Today she is under the expert care of Dr. Grant and associates at Park Centre Animal Hospital and she has picked up weight on a special prescription diet. You would never recognize her as the thin, forlorn pup abandoned and left to dodge cars less than a year ago.

She now belongs to a doggie play group, attended a round-up with 43 other basset hounds in the Sierra foothills and has a regular following of fans at local businesses and in the neighborhood who look forward to her visits. She spent 4th of July in true Alameda fashion, watching the parade from the sidelines on Grand Street, and she just picked out the Halloween finery she will wear later this month at the local pet costume contest. (Yes, I admit, it's adorable ... she will be a weiner on a bun — what else?)
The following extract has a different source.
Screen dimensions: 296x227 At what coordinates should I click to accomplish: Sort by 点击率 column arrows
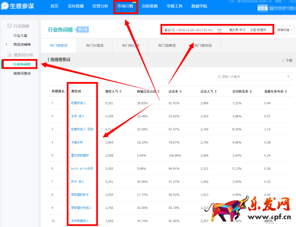pyautogui.click(x=180, y=91)
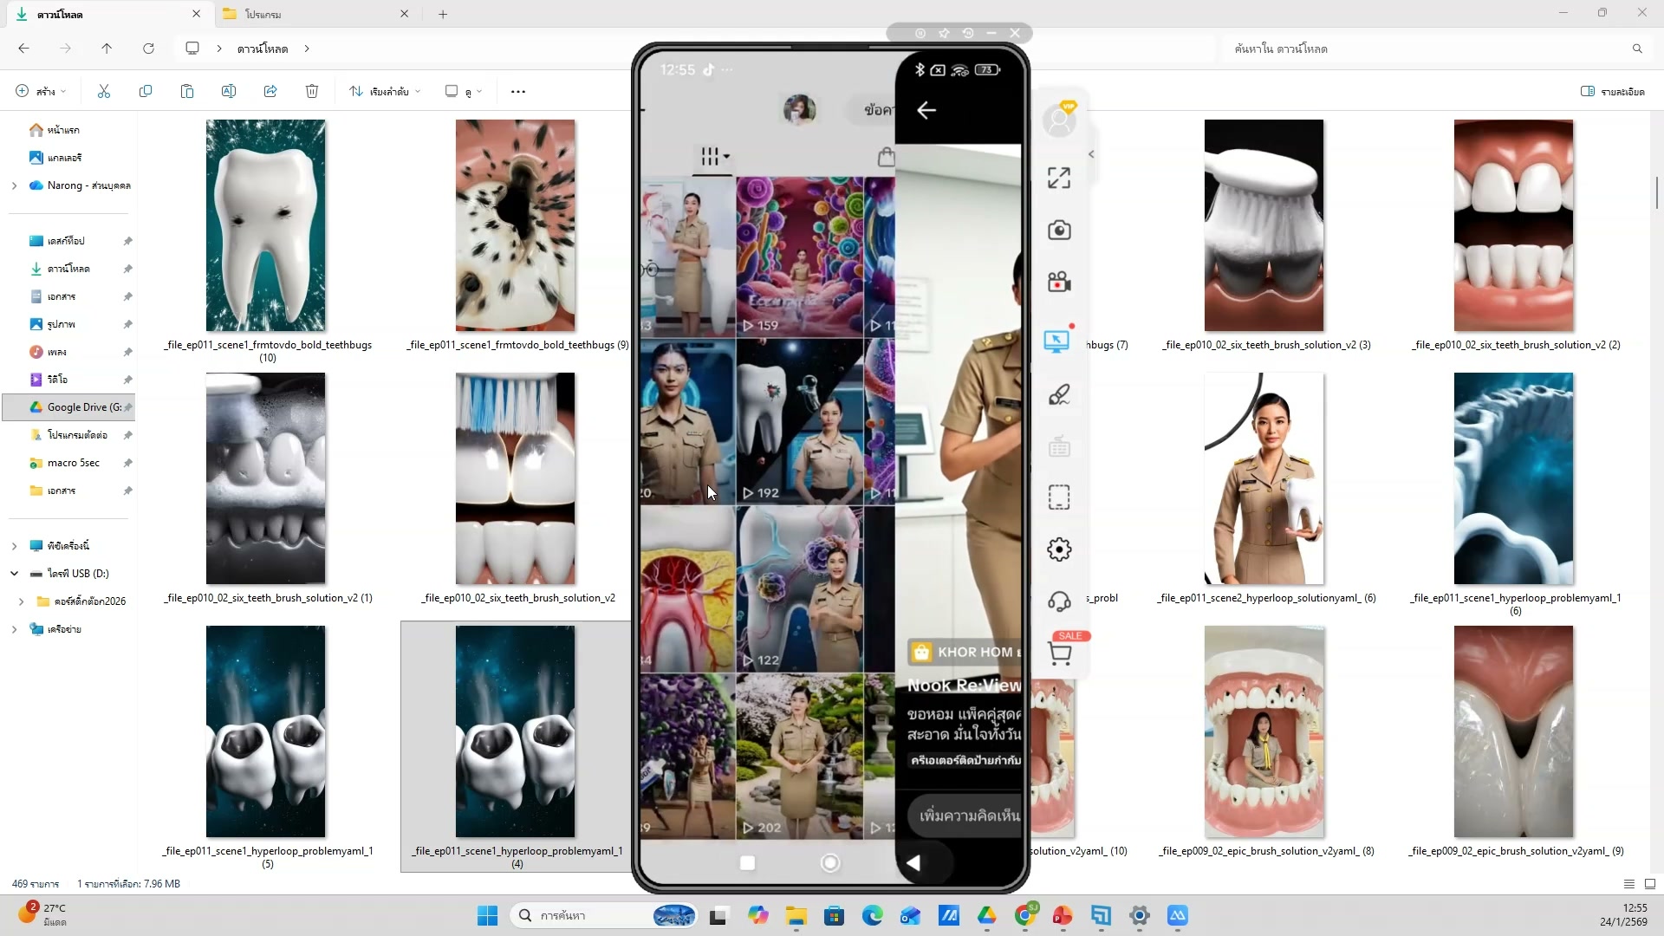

Every day we say "hot diggity dog" that she came into our lives. Everywhere we go with her we make sure to sing the praises of rescue organizations like Golden Gate Basset Rescue, Friends of the Alameda Animal Shelter and the many other groups out there giving dogs a fresh start.

Hand-me-down, rescued, recycled, adopted — whatever you want to call them —I'm convinced love is really lovlier the second time around when you bring a pet in need of a home into your life.

So, be looking for us around town and be sure to stop and say hello to Daisy. She never met a person she didn't like. You'll recognize her by that extra bounce in her step and wiggle in her walk - happy to be alive and finally cherished - a true Alamedan - in her forever home at last.